After Máximo Diego Pujol (born 1957) discovered a guitar in a closet at his parents’ home in Buenos Aires, Argentina, the eight-year-old Máximo took his first lessons from Don Gaspar Navarro, neighbor, and friend, as well as a fine tango and milonga player who taught all the children in the neighborhood. Later he studied with various authorities of the guitar including Alfredo Vicente Gascón, Abel Carlevaro and Leo Brouwer, graduating from the Juan José Castro Conservatory with the Superior Professor of Guitar diploma. • Ιn a place where tango was constantly floating in the air, he honed his skills as a performer by playing at Buenos Aires night clubs, both as a soloist and as an accompanist. He also played in a number of duos, trios, and quartets, immersing himself fully in every aspect of tango music.
Since his earliest days as a professional musician and composer, Pujol has strived for a fusion of traditional Argentine tango and formal academic concepts. This musical quest stems from a thorough study of the works of Heitor Villa-Lobos and Leo Brouwer, who revolutionized guitar music by incorporating the instrument and its particular musical vocabulary in their own works. • Máximo Diego Pujol’s music is the guitar testimony of such a complex country as Argentina, but it is also, and above all, the expression of a universal lyricism, feeding on eternal feelings like melancholy, nostalgia, sensuality, passion, anger, and love.

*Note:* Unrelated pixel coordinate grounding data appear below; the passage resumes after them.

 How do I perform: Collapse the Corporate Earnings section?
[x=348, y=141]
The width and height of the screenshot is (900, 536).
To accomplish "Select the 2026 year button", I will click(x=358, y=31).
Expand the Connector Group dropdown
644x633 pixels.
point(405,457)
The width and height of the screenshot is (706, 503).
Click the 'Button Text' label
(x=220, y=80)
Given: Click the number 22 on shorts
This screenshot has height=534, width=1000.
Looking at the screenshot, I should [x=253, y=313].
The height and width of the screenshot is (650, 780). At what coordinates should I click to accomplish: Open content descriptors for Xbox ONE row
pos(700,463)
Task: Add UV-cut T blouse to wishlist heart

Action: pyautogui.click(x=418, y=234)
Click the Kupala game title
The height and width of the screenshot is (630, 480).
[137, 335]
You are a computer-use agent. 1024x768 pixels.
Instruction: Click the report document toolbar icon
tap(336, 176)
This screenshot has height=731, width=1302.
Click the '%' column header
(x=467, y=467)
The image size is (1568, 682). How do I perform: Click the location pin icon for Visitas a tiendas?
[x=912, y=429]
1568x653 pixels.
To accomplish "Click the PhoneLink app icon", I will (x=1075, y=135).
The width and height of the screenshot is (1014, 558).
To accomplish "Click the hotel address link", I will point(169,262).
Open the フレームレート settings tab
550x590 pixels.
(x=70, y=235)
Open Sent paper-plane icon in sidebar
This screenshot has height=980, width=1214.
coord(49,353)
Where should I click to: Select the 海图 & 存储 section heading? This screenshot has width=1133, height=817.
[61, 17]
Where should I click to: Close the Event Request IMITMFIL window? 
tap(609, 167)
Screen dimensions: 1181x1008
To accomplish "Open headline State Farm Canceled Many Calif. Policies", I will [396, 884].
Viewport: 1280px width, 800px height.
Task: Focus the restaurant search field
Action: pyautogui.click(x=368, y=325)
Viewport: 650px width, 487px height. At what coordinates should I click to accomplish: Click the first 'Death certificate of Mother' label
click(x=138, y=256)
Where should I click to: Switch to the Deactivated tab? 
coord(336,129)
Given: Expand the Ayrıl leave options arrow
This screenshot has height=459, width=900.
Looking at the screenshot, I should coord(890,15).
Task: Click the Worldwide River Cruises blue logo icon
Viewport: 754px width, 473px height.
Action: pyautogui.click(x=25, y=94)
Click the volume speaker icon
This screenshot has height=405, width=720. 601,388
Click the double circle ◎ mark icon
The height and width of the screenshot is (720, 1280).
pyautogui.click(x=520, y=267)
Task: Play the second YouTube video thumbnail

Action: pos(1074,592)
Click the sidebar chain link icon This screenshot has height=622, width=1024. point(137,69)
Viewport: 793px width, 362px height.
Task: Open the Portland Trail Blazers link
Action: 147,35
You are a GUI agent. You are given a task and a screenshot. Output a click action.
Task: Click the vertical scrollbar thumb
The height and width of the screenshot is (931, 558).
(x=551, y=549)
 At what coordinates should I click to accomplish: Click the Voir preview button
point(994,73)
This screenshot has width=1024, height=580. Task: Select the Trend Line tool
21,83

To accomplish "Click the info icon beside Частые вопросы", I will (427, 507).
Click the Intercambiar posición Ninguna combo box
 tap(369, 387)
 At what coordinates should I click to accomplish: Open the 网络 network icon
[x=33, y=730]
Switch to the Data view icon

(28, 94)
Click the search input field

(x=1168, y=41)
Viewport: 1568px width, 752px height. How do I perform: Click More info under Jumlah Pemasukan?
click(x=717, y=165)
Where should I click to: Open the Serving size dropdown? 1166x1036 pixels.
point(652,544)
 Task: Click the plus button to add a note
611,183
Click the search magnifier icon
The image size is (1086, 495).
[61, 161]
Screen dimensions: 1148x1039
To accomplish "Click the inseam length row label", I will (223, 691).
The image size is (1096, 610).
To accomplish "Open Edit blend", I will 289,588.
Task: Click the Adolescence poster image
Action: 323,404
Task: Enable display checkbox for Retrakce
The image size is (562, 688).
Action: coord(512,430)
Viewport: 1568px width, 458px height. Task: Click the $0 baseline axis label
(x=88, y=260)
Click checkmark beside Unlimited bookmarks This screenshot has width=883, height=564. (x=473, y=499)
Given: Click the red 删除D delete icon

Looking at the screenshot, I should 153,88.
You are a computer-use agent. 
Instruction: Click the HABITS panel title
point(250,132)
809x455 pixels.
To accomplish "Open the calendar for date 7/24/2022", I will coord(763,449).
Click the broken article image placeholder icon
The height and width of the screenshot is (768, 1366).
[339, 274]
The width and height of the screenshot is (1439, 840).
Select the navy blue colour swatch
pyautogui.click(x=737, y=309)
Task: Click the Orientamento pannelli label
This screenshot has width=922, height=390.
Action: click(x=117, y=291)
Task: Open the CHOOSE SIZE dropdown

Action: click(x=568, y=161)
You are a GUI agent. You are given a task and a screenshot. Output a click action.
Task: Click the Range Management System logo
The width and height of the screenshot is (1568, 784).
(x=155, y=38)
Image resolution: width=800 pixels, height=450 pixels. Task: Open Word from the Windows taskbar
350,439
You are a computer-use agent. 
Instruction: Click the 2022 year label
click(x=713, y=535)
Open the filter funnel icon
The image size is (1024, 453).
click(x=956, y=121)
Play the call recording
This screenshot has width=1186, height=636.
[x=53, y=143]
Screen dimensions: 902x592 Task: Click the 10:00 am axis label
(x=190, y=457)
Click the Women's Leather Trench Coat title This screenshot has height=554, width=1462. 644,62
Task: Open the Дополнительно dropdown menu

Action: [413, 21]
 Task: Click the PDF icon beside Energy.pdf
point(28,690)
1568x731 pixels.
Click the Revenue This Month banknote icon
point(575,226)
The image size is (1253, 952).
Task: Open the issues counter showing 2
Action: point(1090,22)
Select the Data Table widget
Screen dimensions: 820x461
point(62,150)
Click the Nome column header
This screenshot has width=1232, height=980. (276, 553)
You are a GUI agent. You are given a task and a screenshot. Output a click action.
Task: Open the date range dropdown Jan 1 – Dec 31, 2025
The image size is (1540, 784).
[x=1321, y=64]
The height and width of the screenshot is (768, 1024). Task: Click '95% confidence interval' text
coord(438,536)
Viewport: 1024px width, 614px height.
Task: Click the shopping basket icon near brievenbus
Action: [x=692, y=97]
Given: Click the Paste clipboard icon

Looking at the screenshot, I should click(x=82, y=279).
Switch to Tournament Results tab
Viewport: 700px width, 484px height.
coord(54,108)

This new recording contains the Variaciones sobre un tema de Atahualpa Yupanqui, Elegia por la muerte de un tanguero, Sonatina, and Suite del Plata, no. 1.
One of the most gifted and creative of modern Greek guitarists, George Tossikian was born in Piraeus in 1981. He has made several fine recordings of Greek and Latin-American music; his previous album for Brilliant Classics contained arrangements of music by Yann Tiersen.